Write exactly, with no line omitted or added, the span beginning at the line that holds "[button] (8, 12)" and ending at the last line of the records.

START DATA FOR ANALYSIS

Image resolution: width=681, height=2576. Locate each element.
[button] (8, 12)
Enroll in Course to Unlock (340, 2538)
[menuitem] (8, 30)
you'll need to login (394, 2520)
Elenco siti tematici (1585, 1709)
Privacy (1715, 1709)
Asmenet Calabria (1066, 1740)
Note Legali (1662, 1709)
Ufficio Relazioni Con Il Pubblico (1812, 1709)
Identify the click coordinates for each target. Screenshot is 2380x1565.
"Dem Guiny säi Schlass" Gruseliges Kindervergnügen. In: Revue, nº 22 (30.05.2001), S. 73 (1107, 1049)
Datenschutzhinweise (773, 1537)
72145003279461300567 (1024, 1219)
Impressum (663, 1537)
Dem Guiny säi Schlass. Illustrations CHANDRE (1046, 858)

END DATA FOR ANALYSIS

■ COMPLETED EXERCISE ■
[button] (8, 12)
Enroll in Course to Unlock (340, 2538)
[menuitem] (8, 30)
you'll need to login (394, 2520)
Elenco siti tematici (1585, 1709)
Privacy (1715, 1709)
Asmenet Calabria (1066, 1740)
Note Legali (1662, 1709)
Ufficio Relazioni Con Il Pubblico (1812, 1709)
Identify the click coordinates for each target. Screenshot is 2380x1565.
"Dem Guiny säi Schlass" Gruseliges Kindervergnügen. In: Revue, nº 22 (30.05.2001), S. 73 (1107, 1049)
Datenschutzhinweise (773, 1537)
72145003279461300567 (1024, 1219)
Impressum (663, 1537)
Dem Guiny säi Schlass. Illustrations CHANDRE (1046, 858)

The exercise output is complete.